Pictures are to be left out; every line from the one with "Task: Select the 制梁总体计划 ribbon icon" through the end of the data must be transcribed exactly.

-- MATERIAL PROVIDED follows --

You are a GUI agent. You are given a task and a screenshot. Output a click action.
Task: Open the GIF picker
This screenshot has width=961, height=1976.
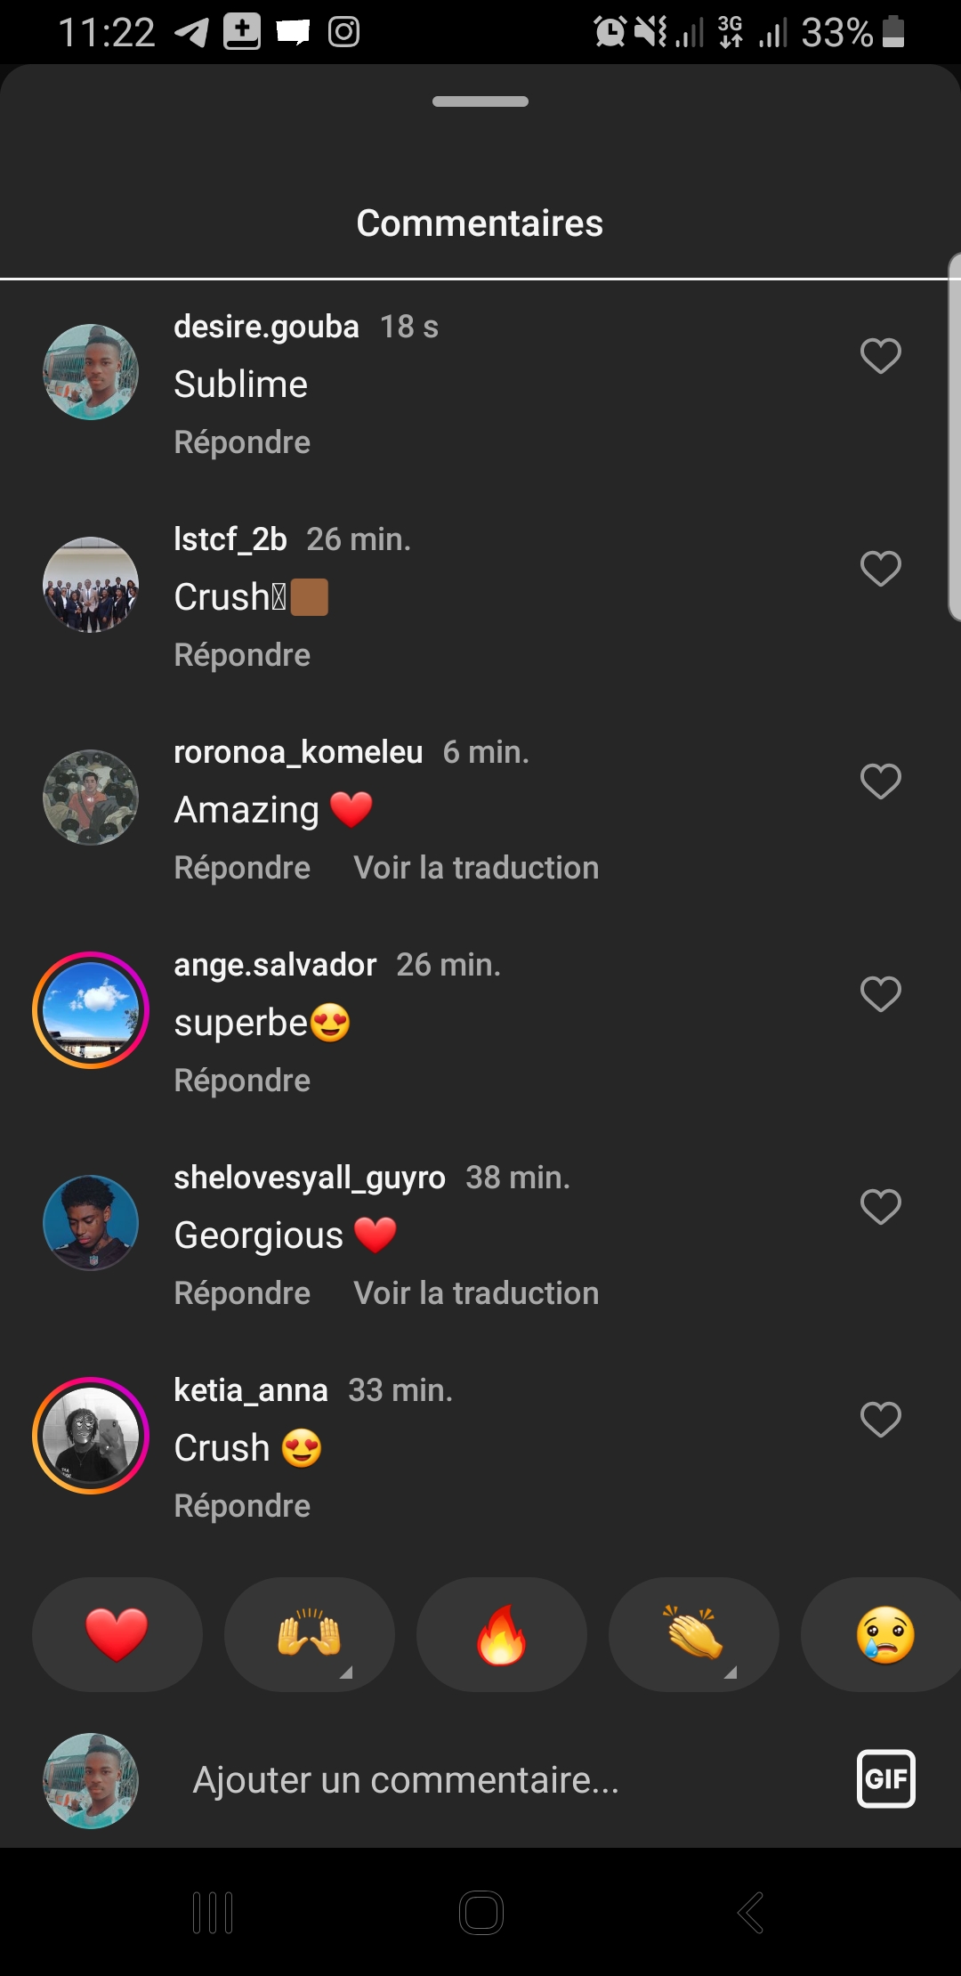885,1779
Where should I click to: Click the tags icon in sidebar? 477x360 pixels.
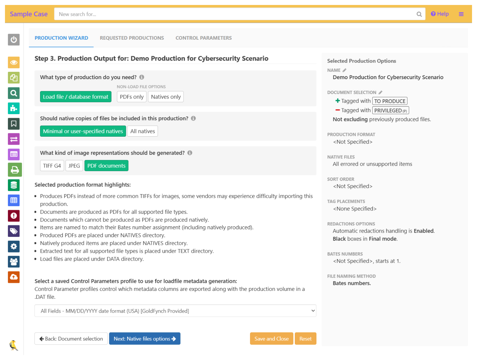coord(14,231)
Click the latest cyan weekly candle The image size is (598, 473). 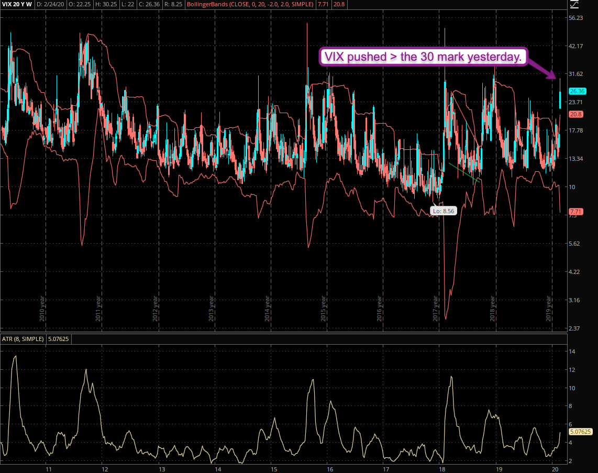click(560, 100)
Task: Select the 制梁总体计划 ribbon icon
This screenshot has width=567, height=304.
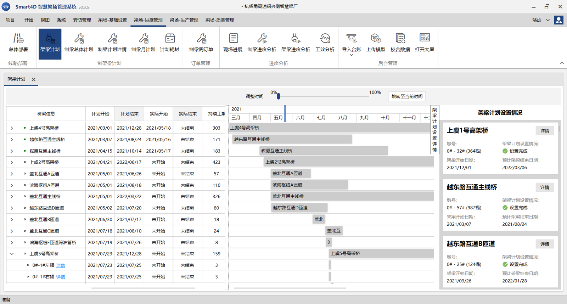Action: point(79,43)
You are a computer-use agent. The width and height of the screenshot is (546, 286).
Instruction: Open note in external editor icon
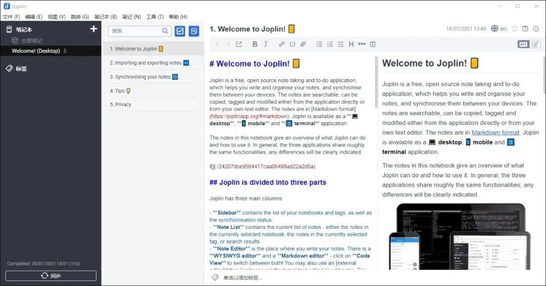pos(239,44)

-- MATERIAL PROVIDED concluded --

> _SOLUTION TO THE EXERCISE_
Task: Select the 制梁总体计划 ribbon icon
This screenshot has width=567, height=304.
Action: point(79,43)
You are a computer-use agent. The width and height of the screenshot is (546, 286).
Instruction: Open note in external editor icon
pos(239,44)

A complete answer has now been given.